* [Your task]:
Could you rewrite the entries starting with the line that contains "Task: Select the Surname field" and going on through the line that contains "Looking at the screenshot, I should [925, 78].", putting "Last name" in place of "Surname" and changing nothing else?

* [Dataset content]:
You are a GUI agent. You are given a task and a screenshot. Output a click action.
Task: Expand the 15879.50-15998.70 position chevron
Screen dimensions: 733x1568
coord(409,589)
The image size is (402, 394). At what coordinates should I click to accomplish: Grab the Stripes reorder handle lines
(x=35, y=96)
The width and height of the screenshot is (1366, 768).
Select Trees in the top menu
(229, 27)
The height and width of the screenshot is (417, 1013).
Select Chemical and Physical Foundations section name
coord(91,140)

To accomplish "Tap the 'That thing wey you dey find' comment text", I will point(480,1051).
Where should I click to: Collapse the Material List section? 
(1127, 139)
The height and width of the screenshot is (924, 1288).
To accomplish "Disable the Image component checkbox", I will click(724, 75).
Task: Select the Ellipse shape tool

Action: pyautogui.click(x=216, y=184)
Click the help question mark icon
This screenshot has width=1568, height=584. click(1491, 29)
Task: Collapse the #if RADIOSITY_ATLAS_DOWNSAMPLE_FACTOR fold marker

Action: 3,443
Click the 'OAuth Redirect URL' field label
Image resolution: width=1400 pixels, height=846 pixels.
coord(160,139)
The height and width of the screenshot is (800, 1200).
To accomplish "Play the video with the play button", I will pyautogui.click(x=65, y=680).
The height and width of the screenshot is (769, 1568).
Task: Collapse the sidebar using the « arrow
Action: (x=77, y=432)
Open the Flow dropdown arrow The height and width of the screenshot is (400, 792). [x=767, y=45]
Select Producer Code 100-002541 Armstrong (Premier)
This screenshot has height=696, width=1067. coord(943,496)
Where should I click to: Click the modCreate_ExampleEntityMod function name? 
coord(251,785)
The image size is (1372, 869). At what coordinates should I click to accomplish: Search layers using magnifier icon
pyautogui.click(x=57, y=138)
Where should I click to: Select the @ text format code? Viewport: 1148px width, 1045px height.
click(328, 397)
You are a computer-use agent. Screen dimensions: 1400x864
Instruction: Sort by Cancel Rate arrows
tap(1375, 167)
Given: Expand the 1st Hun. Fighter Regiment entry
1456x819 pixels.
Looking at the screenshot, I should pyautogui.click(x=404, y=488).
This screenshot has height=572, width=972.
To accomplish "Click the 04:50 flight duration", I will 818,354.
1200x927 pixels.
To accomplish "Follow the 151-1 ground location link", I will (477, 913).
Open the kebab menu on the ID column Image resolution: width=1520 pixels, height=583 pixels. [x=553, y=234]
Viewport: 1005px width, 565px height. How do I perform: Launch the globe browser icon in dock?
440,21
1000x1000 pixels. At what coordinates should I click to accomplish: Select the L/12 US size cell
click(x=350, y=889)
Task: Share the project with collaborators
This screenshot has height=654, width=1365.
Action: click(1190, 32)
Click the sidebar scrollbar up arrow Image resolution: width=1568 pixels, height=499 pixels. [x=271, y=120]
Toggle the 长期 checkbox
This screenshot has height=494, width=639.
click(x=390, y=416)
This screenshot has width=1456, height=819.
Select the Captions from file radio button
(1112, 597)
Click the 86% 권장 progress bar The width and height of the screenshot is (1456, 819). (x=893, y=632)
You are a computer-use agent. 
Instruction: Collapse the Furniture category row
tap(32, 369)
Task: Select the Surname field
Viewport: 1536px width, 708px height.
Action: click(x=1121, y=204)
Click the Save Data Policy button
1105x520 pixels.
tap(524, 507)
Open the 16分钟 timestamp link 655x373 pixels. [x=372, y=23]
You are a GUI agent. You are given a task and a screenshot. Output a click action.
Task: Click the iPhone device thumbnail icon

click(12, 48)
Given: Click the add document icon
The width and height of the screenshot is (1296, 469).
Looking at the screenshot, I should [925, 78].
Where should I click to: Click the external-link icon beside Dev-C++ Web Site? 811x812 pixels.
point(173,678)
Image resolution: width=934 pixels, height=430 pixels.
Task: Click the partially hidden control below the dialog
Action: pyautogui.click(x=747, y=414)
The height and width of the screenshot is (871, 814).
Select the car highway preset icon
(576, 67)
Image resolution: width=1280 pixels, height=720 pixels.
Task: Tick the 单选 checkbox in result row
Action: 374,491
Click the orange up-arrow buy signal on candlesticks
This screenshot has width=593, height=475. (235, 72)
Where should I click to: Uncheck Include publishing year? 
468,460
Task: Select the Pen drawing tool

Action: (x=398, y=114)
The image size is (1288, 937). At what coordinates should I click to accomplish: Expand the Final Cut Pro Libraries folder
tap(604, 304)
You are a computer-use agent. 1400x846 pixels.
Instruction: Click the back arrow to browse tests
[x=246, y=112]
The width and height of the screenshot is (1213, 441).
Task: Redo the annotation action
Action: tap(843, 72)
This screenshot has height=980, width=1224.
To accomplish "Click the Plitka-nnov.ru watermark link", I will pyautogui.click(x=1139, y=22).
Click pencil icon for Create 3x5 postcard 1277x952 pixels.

* [Exercise response]:
Task: Select the Last name field
Viewport: 1536px width, 708px height.
Action: click(x=1121, y=204)
Click the Save Data Policy button
1105x520 pixels.
tap(524, 507)
Open the 16分钟 timestamp link 655x373 pixels. [x=372, y=23]
You are a GUI agent. You are given a task and a screenshot. Output a click action.
Task: Click the iPhone device thumbnail icon

click(12, 48)
Given: Click the add document icon
The width and height of the screenshot is (1296, 469).
Looking at the screenshot, I should [925, 78].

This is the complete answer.